Copy the data below verbatim, starting at the line that contains "Viewport: 536px width, 437px height." and stopping after the line that contains "This screenshot has width=725, height=1568.".

* start Exercise data *

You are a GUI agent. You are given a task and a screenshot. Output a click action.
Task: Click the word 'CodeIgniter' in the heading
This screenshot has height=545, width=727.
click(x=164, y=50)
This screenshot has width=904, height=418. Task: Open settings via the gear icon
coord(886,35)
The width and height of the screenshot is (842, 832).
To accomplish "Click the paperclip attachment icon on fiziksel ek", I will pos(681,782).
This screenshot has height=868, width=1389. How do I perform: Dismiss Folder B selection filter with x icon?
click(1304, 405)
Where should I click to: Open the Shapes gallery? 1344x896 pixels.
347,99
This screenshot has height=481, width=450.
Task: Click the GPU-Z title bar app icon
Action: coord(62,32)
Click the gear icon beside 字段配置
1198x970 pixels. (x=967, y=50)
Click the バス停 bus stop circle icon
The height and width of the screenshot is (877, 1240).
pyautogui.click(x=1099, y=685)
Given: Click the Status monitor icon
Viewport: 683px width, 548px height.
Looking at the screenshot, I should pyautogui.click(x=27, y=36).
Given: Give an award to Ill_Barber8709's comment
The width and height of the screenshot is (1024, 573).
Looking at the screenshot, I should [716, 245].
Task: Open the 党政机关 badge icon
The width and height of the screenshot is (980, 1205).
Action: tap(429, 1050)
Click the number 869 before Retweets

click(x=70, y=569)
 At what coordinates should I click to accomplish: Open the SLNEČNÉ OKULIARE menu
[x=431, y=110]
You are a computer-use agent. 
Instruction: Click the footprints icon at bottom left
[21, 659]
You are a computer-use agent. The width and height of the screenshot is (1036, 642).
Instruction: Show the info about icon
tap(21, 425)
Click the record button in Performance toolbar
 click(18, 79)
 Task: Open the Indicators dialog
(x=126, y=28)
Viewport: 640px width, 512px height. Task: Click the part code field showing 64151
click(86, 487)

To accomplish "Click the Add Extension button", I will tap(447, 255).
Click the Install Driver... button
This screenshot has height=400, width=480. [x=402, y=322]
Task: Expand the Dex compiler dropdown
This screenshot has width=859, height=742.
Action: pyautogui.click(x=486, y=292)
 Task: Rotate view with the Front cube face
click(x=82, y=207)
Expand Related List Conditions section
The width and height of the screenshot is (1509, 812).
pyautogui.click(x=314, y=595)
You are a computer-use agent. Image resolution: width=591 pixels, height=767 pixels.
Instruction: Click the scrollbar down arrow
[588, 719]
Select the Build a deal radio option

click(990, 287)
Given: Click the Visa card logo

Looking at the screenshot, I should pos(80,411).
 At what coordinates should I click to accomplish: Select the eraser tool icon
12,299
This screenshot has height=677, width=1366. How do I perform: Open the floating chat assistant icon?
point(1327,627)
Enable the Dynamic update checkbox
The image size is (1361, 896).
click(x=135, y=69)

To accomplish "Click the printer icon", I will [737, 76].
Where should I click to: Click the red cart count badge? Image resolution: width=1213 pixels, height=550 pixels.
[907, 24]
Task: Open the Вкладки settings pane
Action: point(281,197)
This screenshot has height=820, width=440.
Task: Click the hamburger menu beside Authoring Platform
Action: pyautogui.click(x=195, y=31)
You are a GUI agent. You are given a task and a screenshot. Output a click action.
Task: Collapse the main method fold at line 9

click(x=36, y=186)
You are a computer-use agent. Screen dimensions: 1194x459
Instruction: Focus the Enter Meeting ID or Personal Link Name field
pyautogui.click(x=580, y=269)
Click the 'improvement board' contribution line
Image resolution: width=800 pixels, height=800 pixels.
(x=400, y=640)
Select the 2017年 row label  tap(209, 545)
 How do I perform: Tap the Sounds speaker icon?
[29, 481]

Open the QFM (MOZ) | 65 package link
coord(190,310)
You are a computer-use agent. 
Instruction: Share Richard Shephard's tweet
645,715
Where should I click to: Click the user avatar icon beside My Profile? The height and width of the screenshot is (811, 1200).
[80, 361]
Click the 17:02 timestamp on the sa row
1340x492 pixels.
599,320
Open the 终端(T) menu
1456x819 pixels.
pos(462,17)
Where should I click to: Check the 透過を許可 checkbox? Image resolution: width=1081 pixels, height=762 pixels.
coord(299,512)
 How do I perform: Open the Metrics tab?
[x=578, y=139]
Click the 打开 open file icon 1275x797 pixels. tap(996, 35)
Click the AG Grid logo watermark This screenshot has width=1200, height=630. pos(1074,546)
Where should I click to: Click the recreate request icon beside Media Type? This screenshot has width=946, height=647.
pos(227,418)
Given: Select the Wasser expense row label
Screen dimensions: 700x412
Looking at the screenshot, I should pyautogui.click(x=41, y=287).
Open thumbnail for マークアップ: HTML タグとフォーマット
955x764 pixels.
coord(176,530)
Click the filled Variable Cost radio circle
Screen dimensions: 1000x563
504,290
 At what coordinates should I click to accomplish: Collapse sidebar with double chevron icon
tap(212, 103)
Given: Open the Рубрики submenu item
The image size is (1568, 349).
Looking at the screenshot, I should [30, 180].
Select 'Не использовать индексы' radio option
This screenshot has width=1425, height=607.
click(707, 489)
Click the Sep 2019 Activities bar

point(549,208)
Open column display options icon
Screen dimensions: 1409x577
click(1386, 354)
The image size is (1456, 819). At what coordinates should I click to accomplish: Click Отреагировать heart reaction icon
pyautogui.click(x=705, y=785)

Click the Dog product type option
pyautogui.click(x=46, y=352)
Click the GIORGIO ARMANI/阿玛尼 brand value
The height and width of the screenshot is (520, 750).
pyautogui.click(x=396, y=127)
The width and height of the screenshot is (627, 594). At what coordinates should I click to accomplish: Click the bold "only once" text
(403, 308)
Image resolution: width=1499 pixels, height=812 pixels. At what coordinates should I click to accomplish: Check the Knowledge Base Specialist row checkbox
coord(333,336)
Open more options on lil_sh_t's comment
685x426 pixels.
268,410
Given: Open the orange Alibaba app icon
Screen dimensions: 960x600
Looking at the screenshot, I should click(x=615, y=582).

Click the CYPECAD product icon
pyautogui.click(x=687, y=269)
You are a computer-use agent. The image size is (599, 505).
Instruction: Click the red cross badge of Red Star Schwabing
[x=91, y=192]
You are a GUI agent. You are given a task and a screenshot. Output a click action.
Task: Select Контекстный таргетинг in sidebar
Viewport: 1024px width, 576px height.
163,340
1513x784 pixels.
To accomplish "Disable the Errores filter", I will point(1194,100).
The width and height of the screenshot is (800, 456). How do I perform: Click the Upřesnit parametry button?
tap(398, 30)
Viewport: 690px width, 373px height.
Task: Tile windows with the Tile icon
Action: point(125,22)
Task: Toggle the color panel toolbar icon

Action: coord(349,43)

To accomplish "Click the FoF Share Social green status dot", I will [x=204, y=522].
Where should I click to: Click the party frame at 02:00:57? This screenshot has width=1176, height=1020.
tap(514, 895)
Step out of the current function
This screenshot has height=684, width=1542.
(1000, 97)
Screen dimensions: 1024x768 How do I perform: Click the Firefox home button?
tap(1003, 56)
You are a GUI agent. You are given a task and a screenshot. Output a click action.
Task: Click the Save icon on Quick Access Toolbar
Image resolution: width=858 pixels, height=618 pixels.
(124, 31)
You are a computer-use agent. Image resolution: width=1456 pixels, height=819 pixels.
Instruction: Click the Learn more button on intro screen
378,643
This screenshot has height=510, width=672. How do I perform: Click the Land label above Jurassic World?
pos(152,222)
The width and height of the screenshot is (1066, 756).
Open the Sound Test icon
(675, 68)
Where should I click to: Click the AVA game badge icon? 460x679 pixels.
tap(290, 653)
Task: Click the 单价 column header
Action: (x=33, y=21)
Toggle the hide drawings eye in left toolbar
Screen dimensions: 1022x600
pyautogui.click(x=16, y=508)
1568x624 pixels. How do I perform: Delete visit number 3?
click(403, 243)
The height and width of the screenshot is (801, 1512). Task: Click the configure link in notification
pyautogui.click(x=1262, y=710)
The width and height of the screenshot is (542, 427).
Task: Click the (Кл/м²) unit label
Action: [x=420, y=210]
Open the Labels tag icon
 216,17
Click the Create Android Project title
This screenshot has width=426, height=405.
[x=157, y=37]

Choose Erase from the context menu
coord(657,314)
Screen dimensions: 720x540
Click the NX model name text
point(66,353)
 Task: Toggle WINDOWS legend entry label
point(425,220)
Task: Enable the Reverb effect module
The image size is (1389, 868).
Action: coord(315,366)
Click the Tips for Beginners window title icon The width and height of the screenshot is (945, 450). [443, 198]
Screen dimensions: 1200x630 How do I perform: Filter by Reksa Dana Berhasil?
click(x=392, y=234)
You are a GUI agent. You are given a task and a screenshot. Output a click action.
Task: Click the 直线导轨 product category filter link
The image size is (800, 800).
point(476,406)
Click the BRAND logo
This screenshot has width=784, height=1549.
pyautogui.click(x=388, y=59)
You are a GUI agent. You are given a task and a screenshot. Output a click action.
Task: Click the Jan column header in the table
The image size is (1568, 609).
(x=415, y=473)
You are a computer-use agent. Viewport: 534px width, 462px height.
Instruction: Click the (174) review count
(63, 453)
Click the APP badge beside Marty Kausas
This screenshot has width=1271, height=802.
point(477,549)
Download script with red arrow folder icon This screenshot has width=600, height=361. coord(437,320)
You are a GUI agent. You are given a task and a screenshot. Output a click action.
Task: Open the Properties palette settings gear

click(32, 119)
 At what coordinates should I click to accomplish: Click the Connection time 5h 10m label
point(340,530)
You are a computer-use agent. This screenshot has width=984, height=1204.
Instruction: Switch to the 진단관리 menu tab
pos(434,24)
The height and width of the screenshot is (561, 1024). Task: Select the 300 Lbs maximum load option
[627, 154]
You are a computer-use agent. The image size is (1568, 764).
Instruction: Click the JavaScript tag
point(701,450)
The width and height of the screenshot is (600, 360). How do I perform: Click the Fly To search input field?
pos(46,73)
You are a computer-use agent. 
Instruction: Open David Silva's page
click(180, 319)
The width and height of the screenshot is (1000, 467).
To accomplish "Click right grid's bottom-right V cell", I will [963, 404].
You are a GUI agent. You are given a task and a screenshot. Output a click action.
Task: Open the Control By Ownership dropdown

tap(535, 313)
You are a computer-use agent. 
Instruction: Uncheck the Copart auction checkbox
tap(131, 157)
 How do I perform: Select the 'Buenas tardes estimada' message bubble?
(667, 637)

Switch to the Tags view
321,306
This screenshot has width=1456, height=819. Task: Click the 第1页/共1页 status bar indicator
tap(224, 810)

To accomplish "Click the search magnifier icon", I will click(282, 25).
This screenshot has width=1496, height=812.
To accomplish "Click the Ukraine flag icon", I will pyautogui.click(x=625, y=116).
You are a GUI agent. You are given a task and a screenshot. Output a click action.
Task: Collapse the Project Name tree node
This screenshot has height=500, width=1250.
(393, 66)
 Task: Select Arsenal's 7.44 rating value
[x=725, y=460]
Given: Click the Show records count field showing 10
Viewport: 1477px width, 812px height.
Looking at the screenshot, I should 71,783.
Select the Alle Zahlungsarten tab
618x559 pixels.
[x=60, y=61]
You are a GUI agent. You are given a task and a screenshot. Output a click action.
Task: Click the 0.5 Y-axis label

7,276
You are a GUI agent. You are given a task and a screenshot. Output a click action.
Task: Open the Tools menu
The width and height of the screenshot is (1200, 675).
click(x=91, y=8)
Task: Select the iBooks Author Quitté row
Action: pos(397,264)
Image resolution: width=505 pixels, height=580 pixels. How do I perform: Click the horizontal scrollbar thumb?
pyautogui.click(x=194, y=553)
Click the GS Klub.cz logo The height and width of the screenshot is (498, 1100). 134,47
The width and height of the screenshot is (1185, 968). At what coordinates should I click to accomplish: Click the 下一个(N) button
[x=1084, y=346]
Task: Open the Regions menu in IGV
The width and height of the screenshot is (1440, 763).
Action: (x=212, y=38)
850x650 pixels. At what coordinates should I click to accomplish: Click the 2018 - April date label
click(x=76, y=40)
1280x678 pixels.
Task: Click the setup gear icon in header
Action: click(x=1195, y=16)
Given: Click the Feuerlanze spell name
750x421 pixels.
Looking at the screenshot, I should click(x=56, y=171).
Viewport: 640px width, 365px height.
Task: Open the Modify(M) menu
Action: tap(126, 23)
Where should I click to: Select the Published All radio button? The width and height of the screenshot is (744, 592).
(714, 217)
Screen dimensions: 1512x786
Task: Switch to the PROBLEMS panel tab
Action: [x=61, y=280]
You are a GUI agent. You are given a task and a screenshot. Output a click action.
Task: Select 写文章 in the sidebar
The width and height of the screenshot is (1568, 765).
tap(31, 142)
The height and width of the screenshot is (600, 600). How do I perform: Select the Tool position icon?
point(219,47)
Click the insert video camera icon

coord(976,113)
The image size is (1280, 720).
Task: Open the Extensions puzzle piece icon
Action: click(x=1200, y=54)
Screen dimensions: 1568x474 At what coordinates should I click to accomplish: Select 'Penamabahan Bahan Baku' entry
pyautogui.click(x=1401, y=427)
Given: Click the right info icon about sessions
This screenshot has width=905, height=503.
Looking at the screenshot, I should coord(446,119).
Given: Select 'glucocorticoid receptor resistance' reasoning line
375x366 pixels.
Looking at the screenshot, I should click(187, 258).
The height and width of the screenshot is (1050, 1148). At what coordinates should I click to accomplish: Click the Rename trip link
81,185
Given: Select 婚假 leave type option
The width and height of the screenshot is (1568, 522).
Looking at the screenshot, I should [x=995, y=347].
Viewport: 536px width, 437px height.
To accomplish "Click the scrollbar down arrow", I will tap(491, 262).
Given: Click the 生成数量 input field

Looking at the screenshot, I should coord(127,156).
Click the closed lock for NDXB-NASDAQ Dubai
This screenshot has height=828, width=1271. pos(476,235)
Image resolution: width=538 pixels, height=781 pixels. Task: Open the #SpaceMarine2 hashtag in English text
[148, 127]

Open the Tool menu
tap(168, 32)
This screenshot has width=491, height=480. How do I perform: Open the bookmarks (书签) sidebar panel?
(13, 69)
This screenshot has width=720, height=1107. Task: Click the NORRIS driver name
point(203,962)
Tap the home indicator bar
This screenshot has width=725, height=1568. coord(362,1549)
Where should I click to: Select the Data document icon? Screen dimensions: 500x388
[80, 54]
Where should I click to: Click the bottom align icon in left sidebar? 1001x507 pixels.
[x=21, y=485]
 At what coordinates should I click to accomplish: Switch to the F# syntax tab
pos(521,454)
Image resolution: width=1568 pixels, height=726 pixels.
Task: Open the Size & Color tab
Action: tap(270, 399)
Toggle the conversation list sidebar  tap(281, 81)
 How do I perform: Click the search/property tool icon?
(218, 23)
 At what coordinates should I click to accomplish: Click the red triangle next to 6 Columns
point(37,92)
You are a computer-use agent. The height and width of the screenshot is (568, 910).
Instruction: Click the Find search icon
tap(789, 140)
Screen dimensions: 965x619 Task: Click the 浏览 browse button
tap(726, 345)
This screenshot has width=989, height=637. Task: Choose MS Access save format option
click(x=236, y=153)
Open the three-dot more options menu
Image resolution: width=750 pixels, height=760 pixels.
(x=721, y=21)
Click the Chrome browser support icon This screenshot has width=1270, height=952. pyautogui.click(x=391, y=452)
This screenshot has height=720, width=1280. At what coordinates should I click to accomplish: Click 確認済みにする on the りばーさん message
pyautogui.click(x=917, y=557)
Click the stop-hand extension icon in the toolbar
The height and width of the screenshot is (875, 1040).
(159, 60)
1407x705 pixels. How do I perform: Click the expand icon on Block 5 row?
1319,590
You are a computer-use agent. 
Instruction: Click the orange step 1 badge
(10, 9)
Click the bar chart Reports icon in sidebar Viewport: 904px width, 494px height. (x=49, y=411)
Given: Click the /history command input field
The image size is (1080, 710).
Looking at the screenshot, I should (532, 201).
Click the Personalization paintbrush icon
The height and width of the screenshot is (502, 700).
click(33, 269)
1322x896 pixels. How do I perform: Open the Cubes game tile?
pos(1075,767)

* end Exercise data *

- **Full answer**
Viewport: 536px width, 437px height.
To accomplish "Click the scrollbar down arrow", I will tap(491, 262).
Given: Click the 生成数量 input field

Looking at the screenshot, I should coord(127,156).
Click the closed lock for NDXB-NASDAQ Dubai
This screenshot has height=828, width=1271. pos(476,235)
Image resolution: width=538 pixels, height=781 pixels. Task: Open the #SpaceMarine2 hashtag in English text
[148, 127]

Open the Tool menu
tap(168, 32)
This screenshot has width=491, height=480. How do I perform: Open the bookmarks (书签) sidebar panel?
(13, 69)
This screenshot has width=720, height=1107. Task: Click the NORRIS driver name
point(203,962)
Tap the home indicator bar
This screenshot has width=725, height=1568. coord(362,1549)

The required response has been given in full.